■ **Text section**
* * * * *
Continuous Synthesis of Biodiesel from Outstanding Kernel Oil in a Packed Bed Reactor Using Burkholderia cepacia Lipase Immobilized on Magnetic Nanosupport

Abstract

This study deals with the use of commercial lipase stabilized onto magnetic particles of iron oxides (Fe3O4/γ-Fe2O3) and applied as a heterogeneous biocatalyst in the synthesis of ethyl esters (biodiesel) in a solvent-free medium on a continuous process. Magnetic particles were synthesized by alkaline co-precipitation, silanized, activated and subsequently used for immobilization of Burkholderia cepacia lipase. The results regarding the lipase immobilization showed an enzyme activity retention of about 53% and an increase in the KM value in about threefold (from 410 to 1262 mmol L−1) and a decrease in the Vmax value in sevenfold (From 12,390 to 1786 U g−1) when compared with the free enzyme. The immobilization process favored the thermal stability and increased the half-time of the enzyme about tenfold at 50 °C. The immobilized derivative was evaluated to aroma production and the activity of esterification was calculated as being 56.7 μmol L−1 g−1 min−1, which corresponds to a productivity value of 0.58 g ester L−1 h−1. The immobilized system was also used to mediate transesterification of kernel oil in a fixed bed reactor operating in a continuous flow with a reaction medium composed of oil and ethanol at a molar ratio of 1:12, 50 °C and space–time of 16 h. The operational stability of the immobilized lipase estimated at 47 days allowed to operate the reactor with high productivity of 38.7 ± 0.7 mg g−1 h−1. Also, the product properties of the ester content (> 96.5%) and kinematic viscosity value (5.32 ± 0.4 mm2 s−1 at 40 °C) meet the requirements of the ANP and ASTM (D6751) for biodiesel fuel. Graphic Abstract: [Figure not available: see fulltext.]
* * * * *
■ **Provided material**
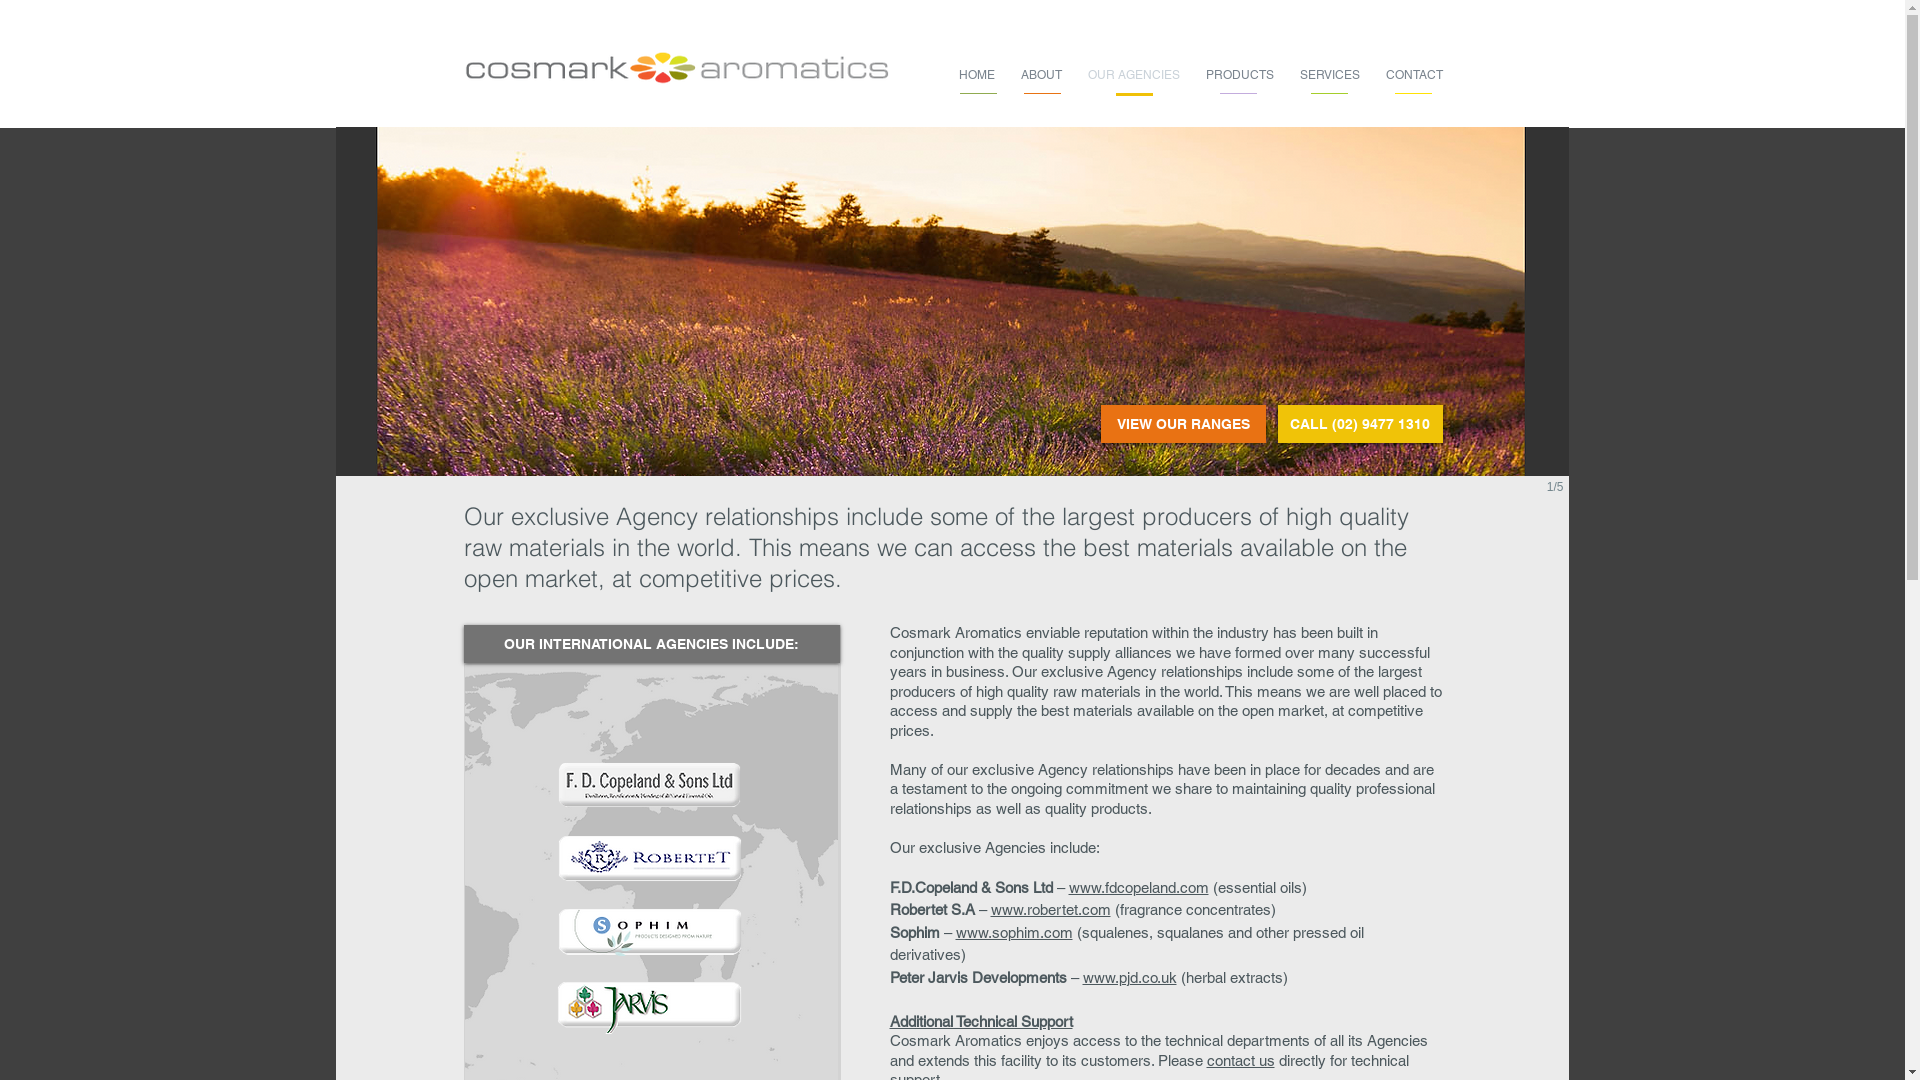 The image size is (1920, 1080). Describe the element at coordinates (649, 1008) in the screenshot. I see `Jarvis logo.png` at that location.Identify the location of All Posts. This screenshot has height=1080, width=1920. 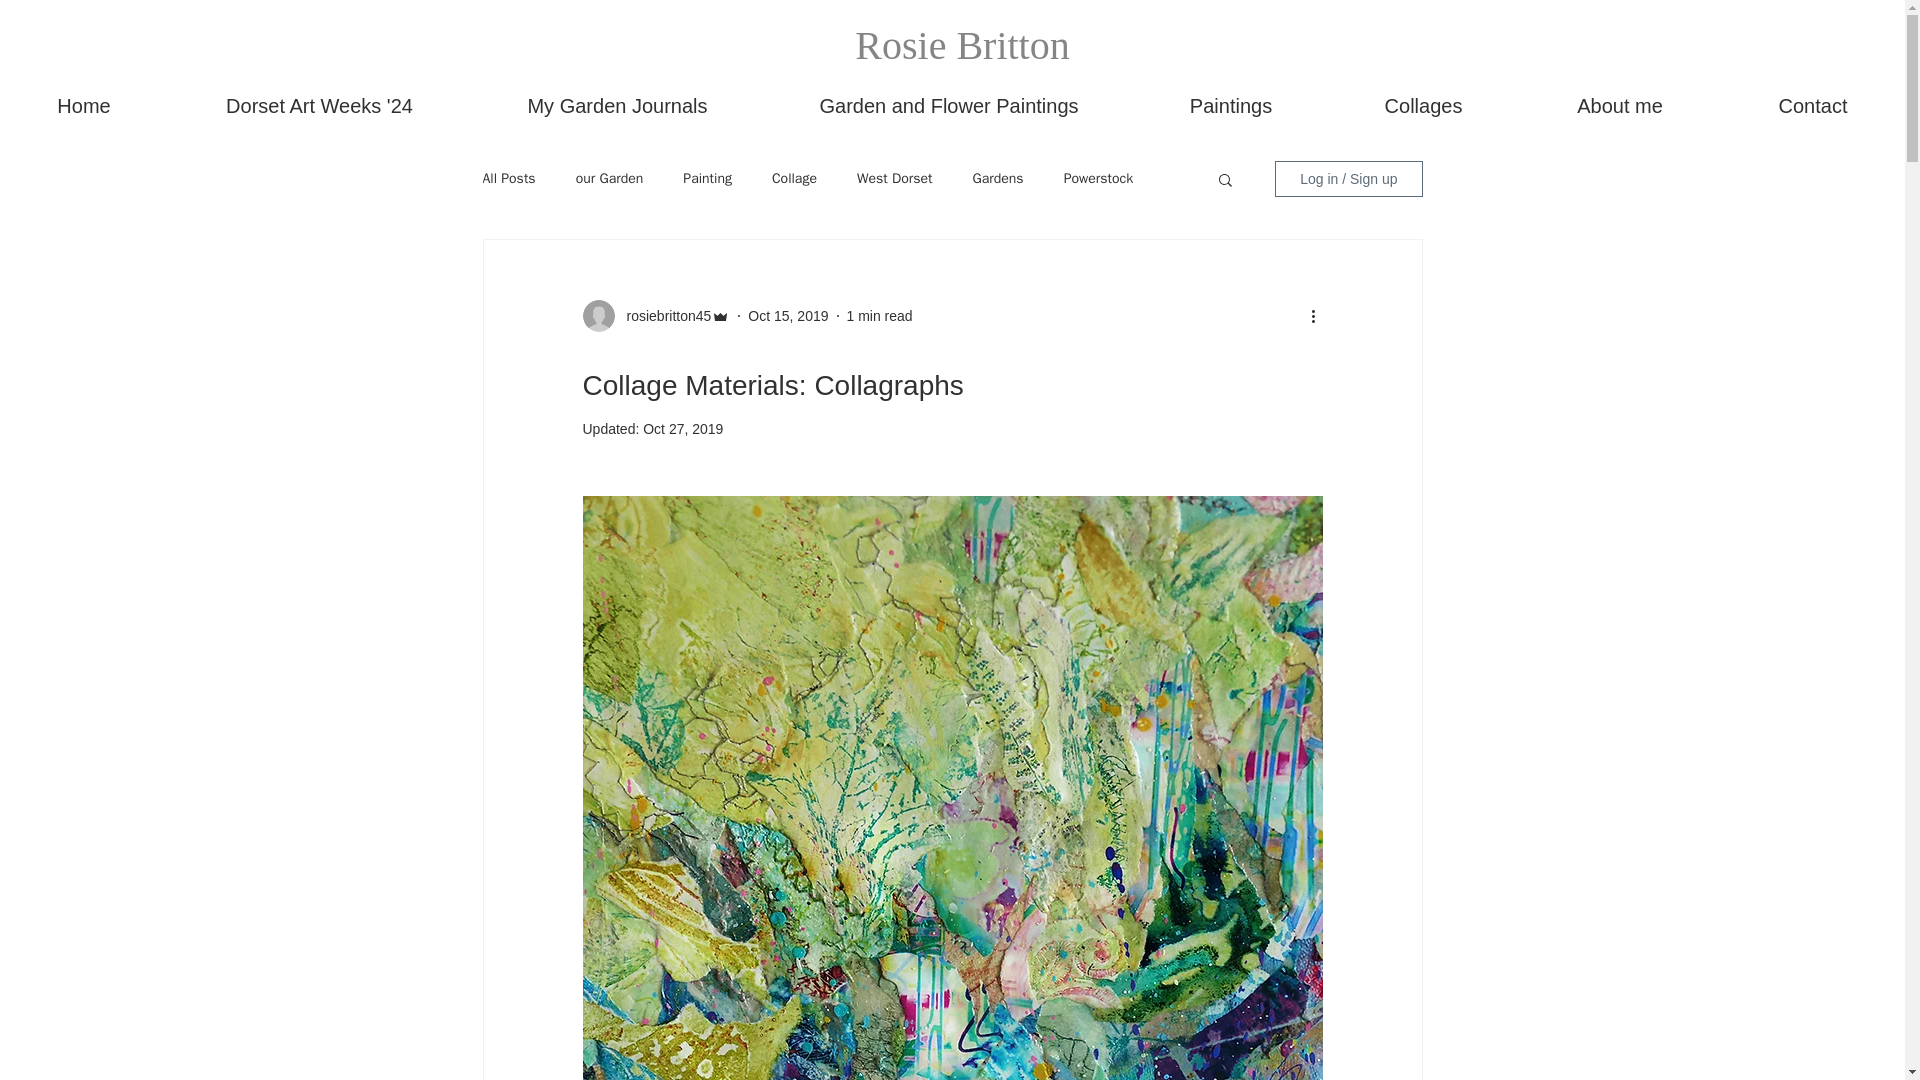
* * * * *
Decide whether each statement agrees with the biodiesel abstract. Answer yes or no for each, and quote the abstract's deciding words exactly. 1. Immobilization kept about 53% of the enzyme's activity. 2. The fixed bed reactor ran at 60 °C. 3. The operational stability of the immobilized lipase was estimated at 47 days. The listing is separate material and has no connection to the biodiesel abstract.

1. Yes: "an enzyme activity retention of about 53%"
2. No: "at a molar ratio of 1:12, 50 °C and space–time of 16 h"
3. Yes: "The operational stability of the immobilized lipase estimated at 47 days"